The truth was that no one knew the whole truth about Alfred, not even Alfred himself. He was born in either 1945 or 1947 or 1953 and claimed to be Iranian, British, or Swedish. In some ways, it was as if he’d been found in the bulrushes—or was still lost there. For years now, he’d lived mostly on the kindness of strangers, eating his meals at a nearby McDonald’s, wandering the terminal’s white-tile floor as if it were his own cathedral. Mostly, he passed time on the terminal’s first level, in gurulike meditation, on a red bench before a big, filmy plate-glass window near a shop selling CDs. He sat in a tight envelope of air that smelled faintly of regurgitation.
Alfred’s odyssey had begun when he was a young man from a well-to-do family living in Iran and had ended here on an airpo
rt bench in Paris, by mistake. Twenty years ago, while living in Belgium, he’d simply wanted to go to England by boat. But having rid himself of his identification papers during the voyage, he’d fallen into a twilight limbo as a nationless, unidentifiable person no one wanted, bounced from Belgium to England to France, where, finally, he’d been left stranded at Charles de Gaulle Airport.
He’d lived there ever since.
My first visit to Alfred came on the night of the Air Gabon flight to Libreville. I was staying for a time in Paris during a two-month stretch of intense travel. Adding it up, I’d spent nights in no fewer than fifteen different hotels, making me the frenetic opposite of Alfred. For me, the sheer speed of life had begun to strip it of its meaning. I imagined him to be some sort of mystic, sitting still on his Himalayan mountaintop, the keeper of monastic truths.
It was late, and the airport was empty and gave an air of exhaustion, of an animal too tired to resist the thing crawling up its leg. Going down a flight of stairs from the second level to the first, I nearly bowled over a young, tan flight attendant in a powder-blue hat who seemed in a hurry to get upstairs. After her, there was no one but Alfred.

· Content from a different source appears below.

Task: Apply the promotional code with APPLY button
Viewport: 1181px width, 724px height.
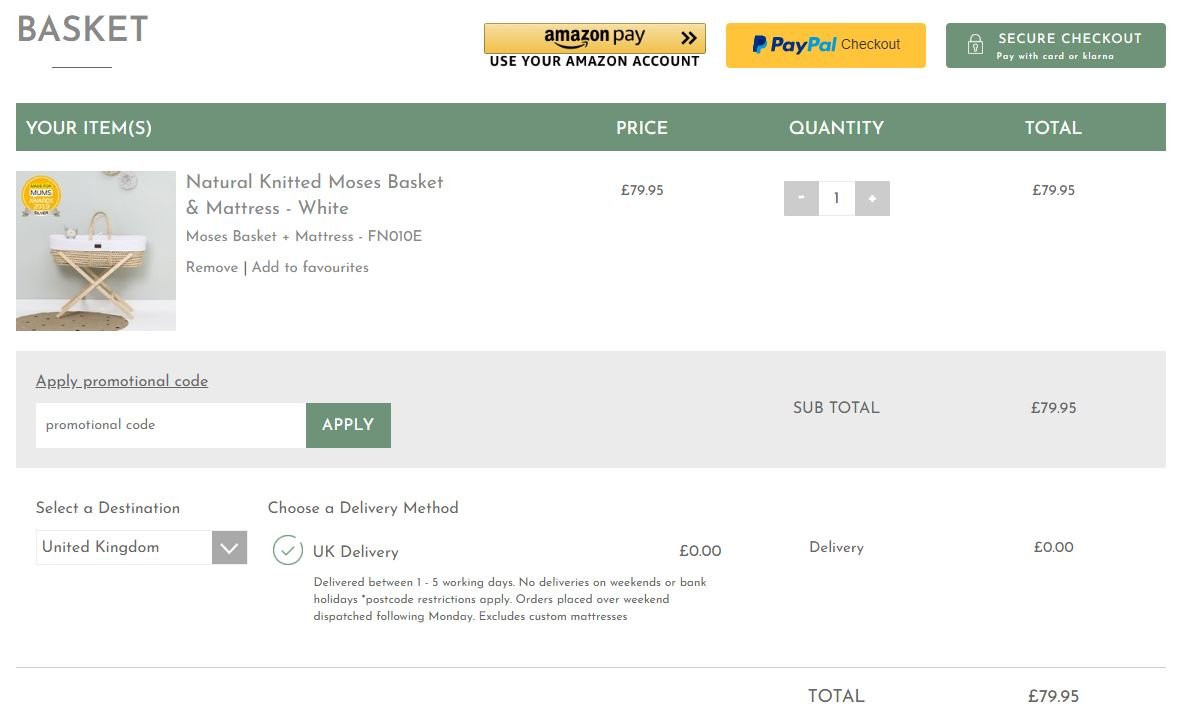Action: pyautogui.click(x=348, y=425)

If all the dramas of farewell and hello unfolded on the floors above, Level 1 was a kind of wasteland. What shops there were—a good number had closed in the past years—were shut up for the night. I walked quickly, following the circle of the terminal itself. Where the exterior of the building was gray cement, its doughnut-hole interior was all glass, so that you could look up and see three floors above you. On the second floor were the airline counters as well as six preliminary boarding gates that led to moving sidewalks, called electric tubes, that crisscrossed in the air, carrying travelers up through the open center of the terminal to the third floor, to more gates, called satellites, from which passengers disembarked for their flights. On the fourth level were the customs hall and arrival areas. I could see the electric tubes crisscrossing over my head, and in various windows all the way to the fourth floor, flashbulbs fired as travelers collected final photographic souvenirs of friends or family frozen in time.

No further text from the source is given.